Supplied data section start

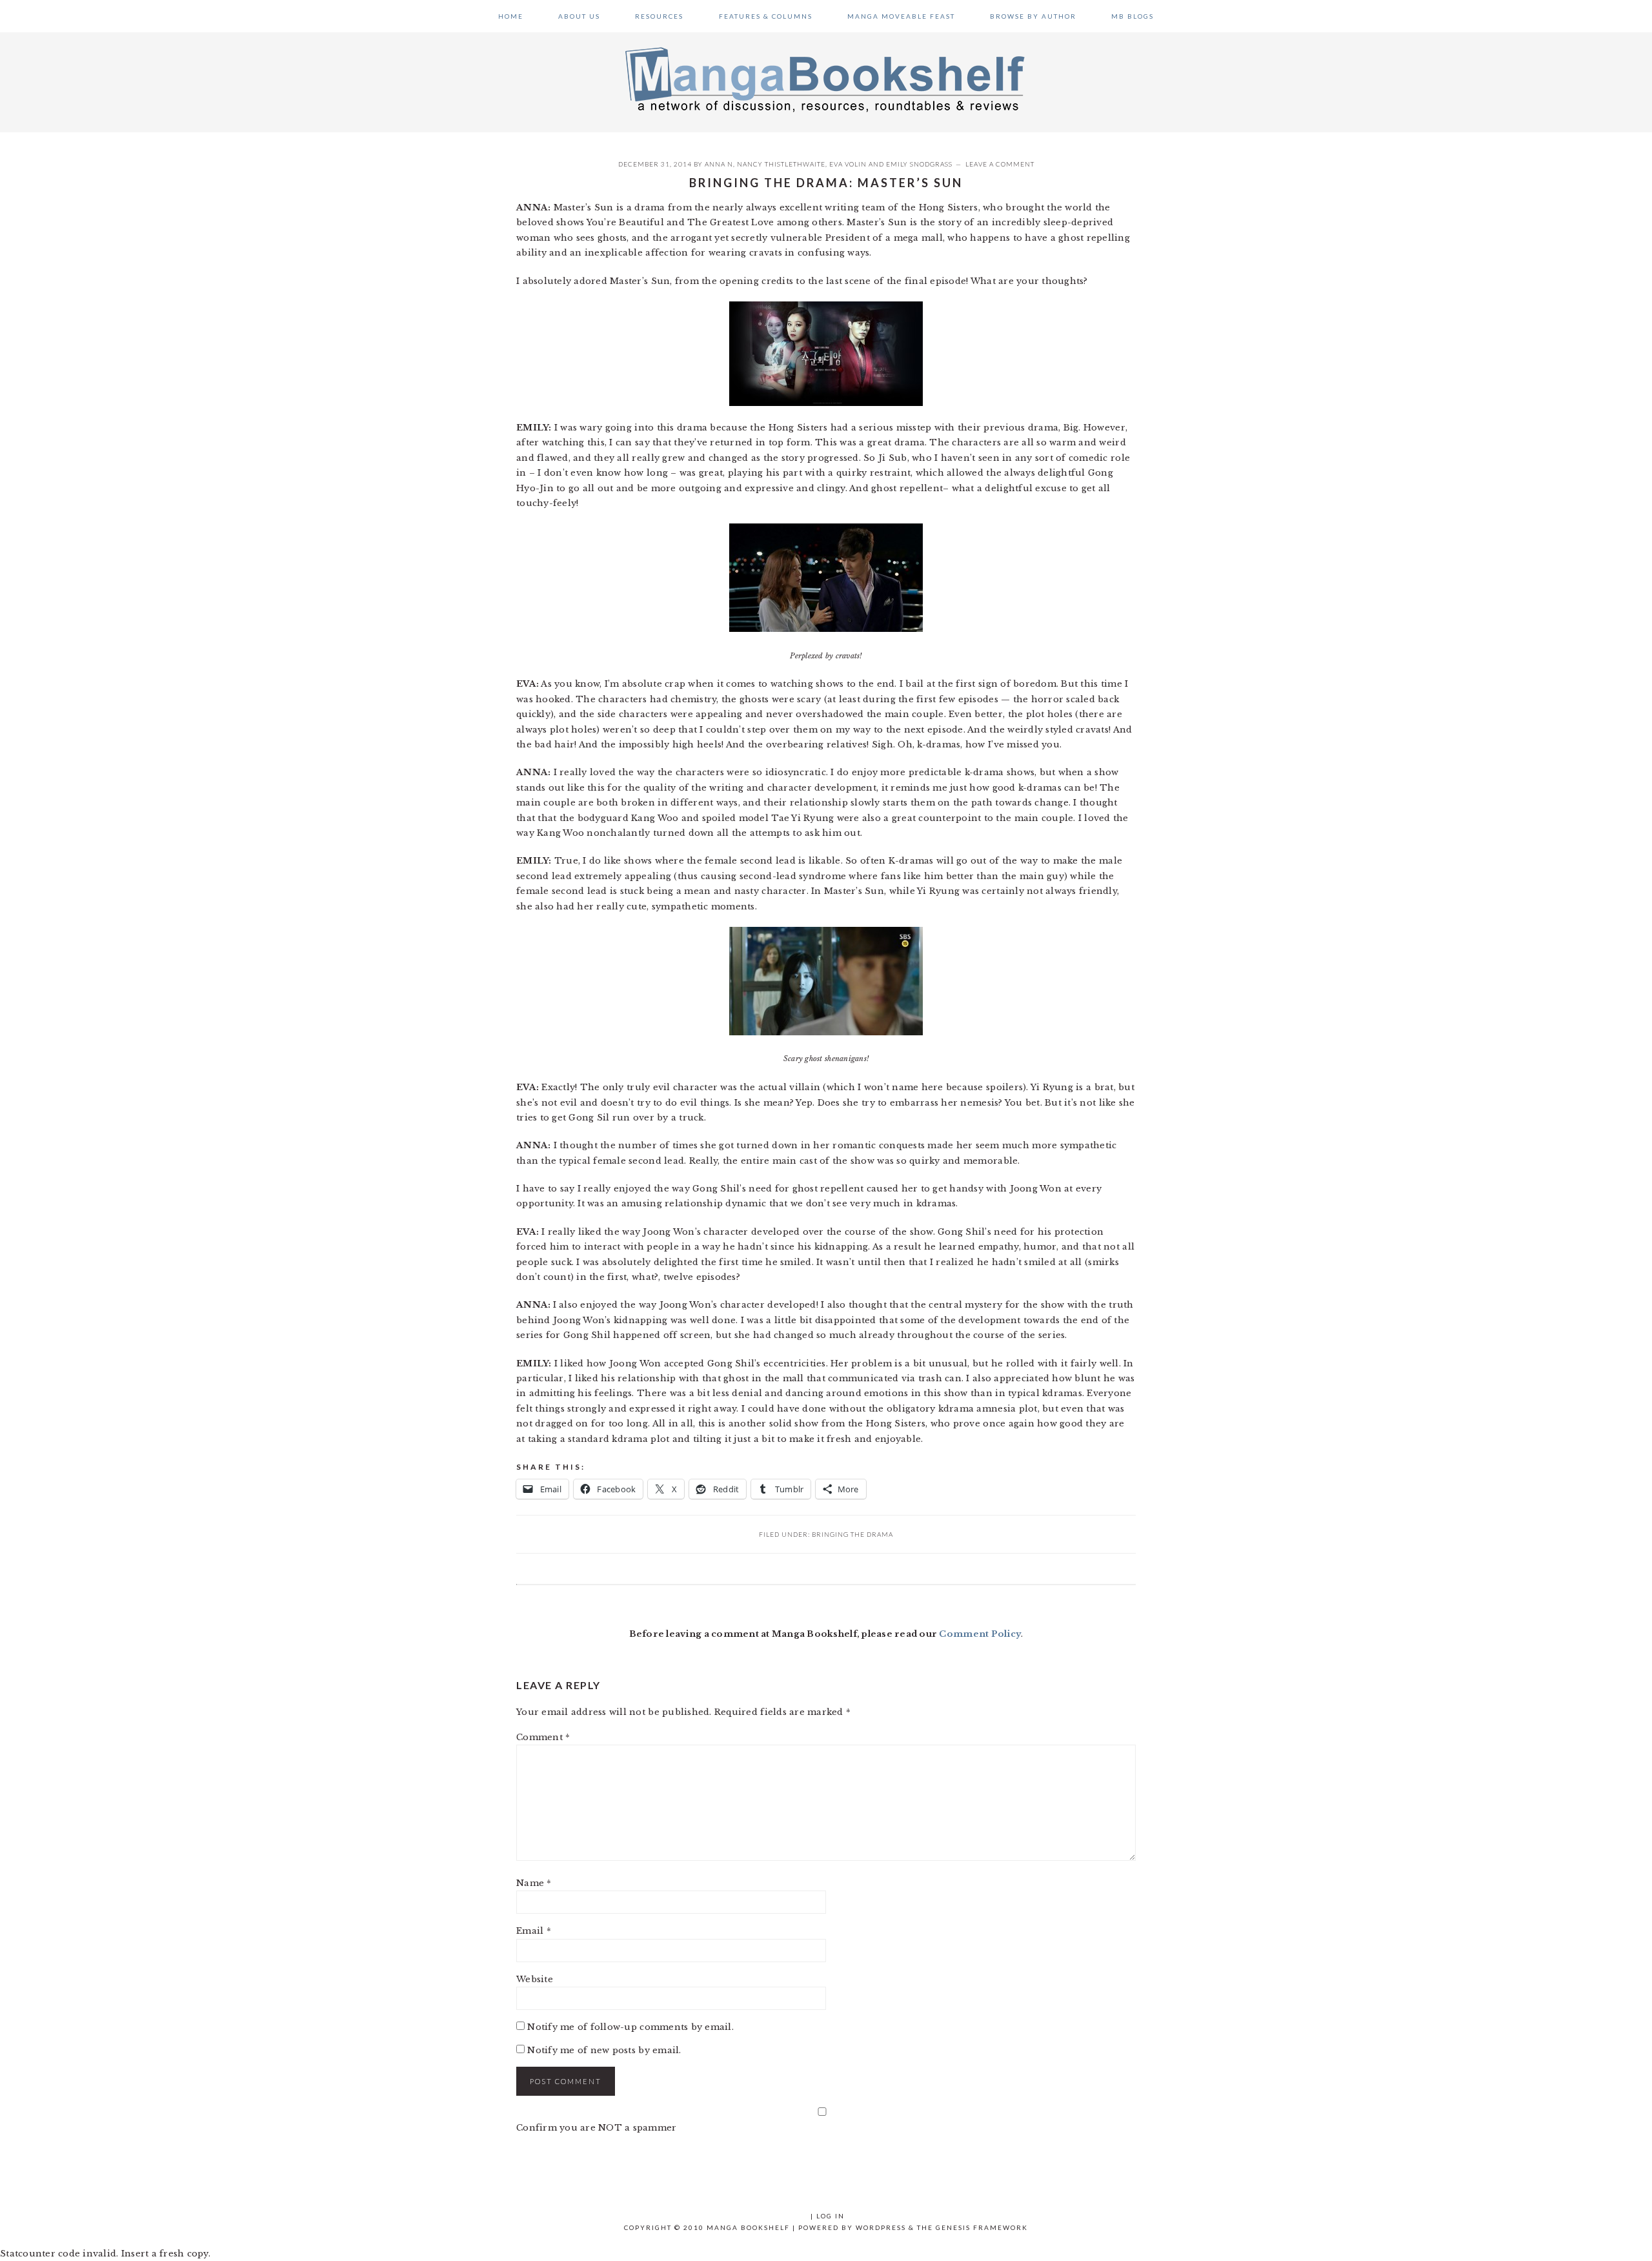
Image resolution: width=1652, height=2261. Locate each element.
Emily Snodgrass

Supplied data section end
Supplied data section start

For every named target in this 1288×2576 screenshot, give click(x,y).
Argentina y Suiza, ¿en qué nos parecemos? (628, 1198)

Supplied data section end
Supplied data section start

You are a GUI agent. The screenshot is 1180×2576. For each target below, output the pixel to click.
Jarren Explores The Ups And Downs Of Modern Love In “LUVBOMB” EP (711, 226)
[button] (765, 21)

Supplied data section end

The task> Please give back exactly the lines of the listing above that run from the one containing "You are a GUI" through the one containing "[button] (765, 21)", and only those.

Completed task>
You are a GUI agent. The screenshot is 1180×2576. For each target below, output the pixel to click.
Jarren Explores The Ups And Downs Of Modern Love In “LUVBOMB” EP (711, 226)
[button] (765, 21)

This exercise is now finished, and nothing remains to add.